Exercise goal: In the material below, find the line with "Instruction: Click the blue Twitter bird icon"; set down that line and every line after it to the end, exactly, without pictures.

Given information:
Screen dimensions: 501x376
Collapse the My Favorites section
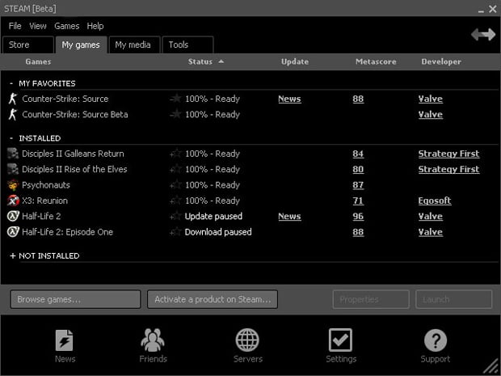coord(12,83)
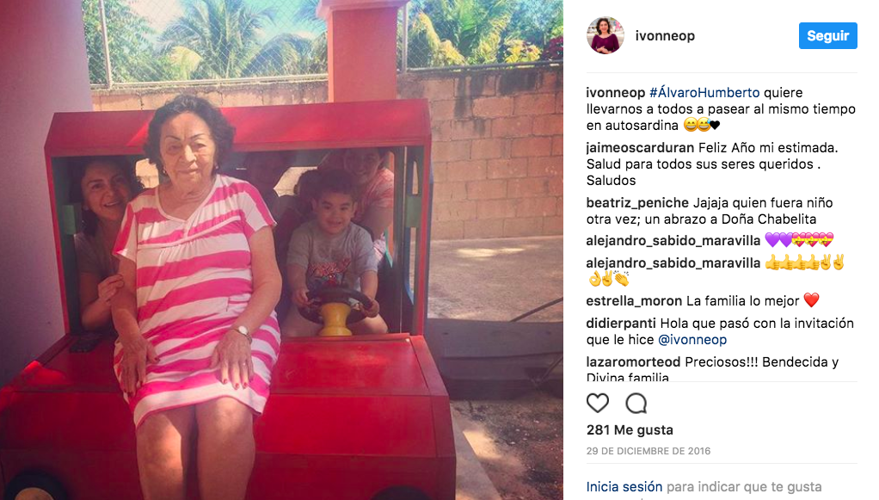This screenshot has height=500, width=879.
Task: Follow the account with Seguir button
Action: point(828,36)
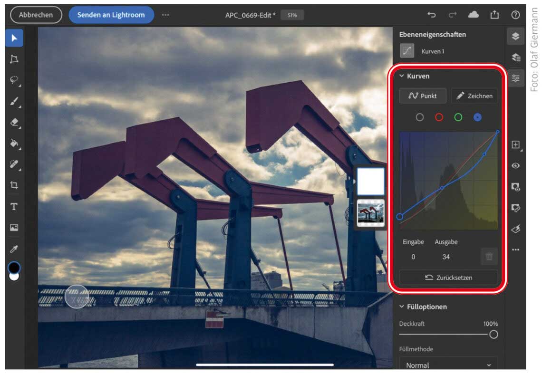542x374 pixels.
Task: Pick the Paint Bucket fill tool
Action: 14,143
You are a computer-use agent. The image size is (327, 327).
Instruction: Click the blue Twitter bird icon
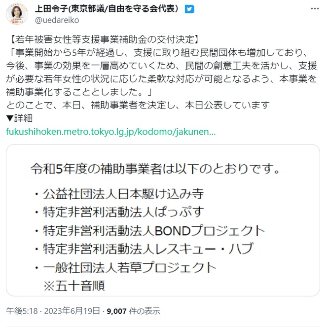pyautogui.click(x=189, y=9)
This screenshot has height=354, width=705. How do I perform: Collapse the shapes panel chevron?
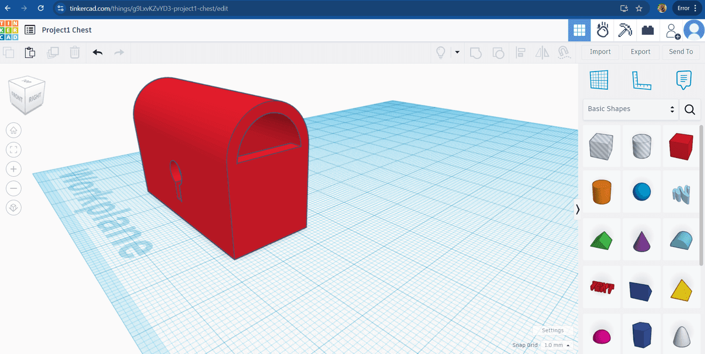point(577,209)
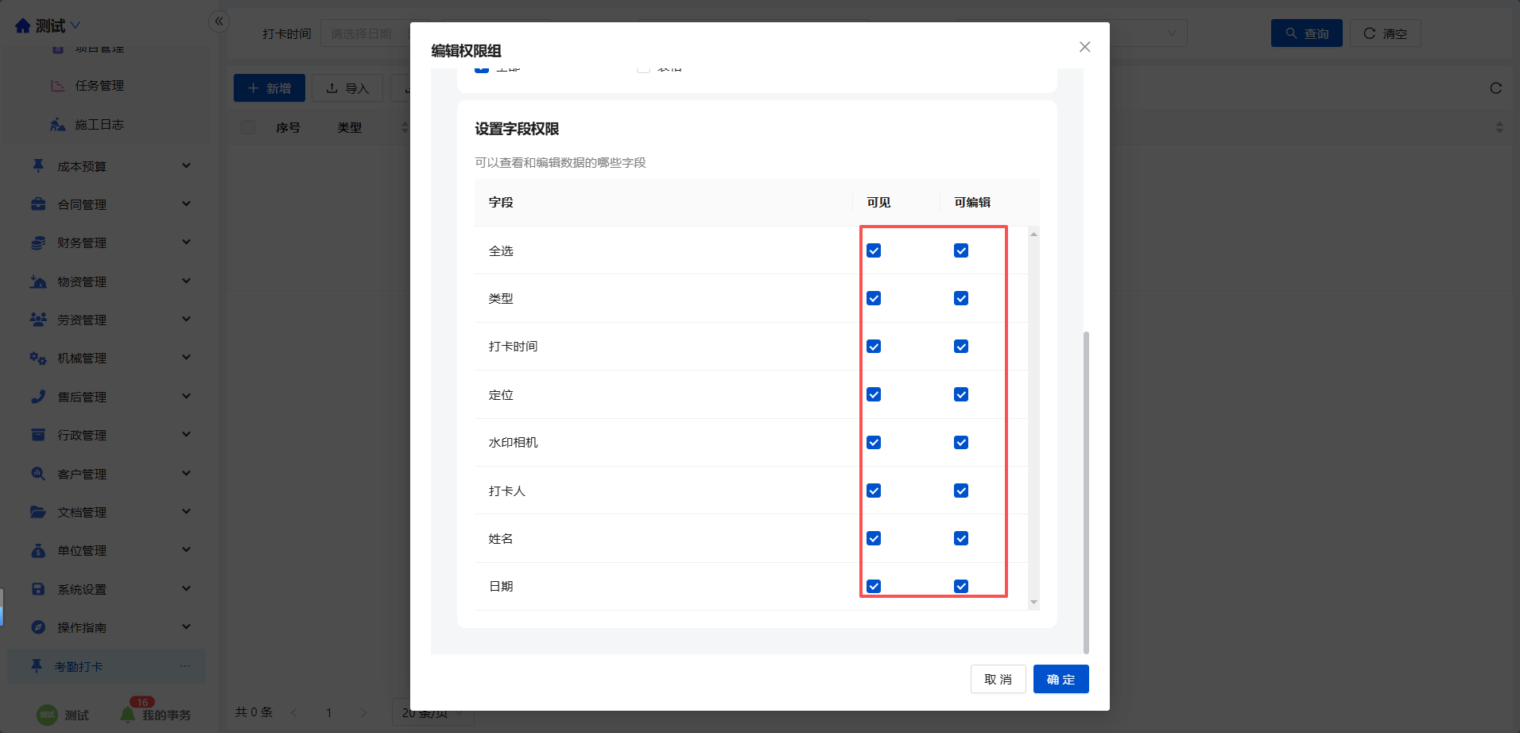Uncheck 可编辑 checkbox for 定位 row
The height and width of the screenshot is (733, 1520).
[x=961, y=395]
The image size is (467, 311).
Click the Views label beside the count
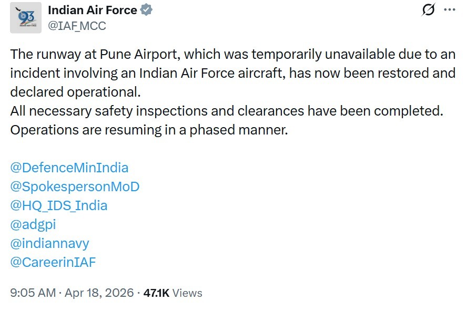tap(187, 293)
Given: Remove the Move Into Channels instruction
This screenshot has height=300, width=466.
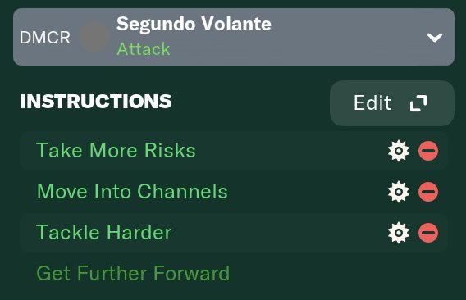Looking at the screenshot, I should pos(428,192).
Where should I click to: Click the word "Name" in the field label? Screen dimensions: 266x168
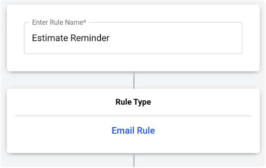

Exercise result:
Instruction: Click the blue Twitter bird icon
pyautogui.click(x=189, y=9)
This screenshot has height=354, width=705. How do I perform: Collapse the shapes panel chevron?
point(577,209)
Uncheck 可编辑 checkbox for 定位 row
The height and width of the screenshot is (733, 1520).
[x=961, y=395]
The image size is (467, 311).
Click the Views label beside the count
tap(187, 293)
Given: Remove the Move Into Channels instruction
This screenshot has height=300, width=466.
Looking at the screenshot, I should pos(428,192).
Where should I click to: Click the word "Name" in the field label? Screen dimensions: 266x168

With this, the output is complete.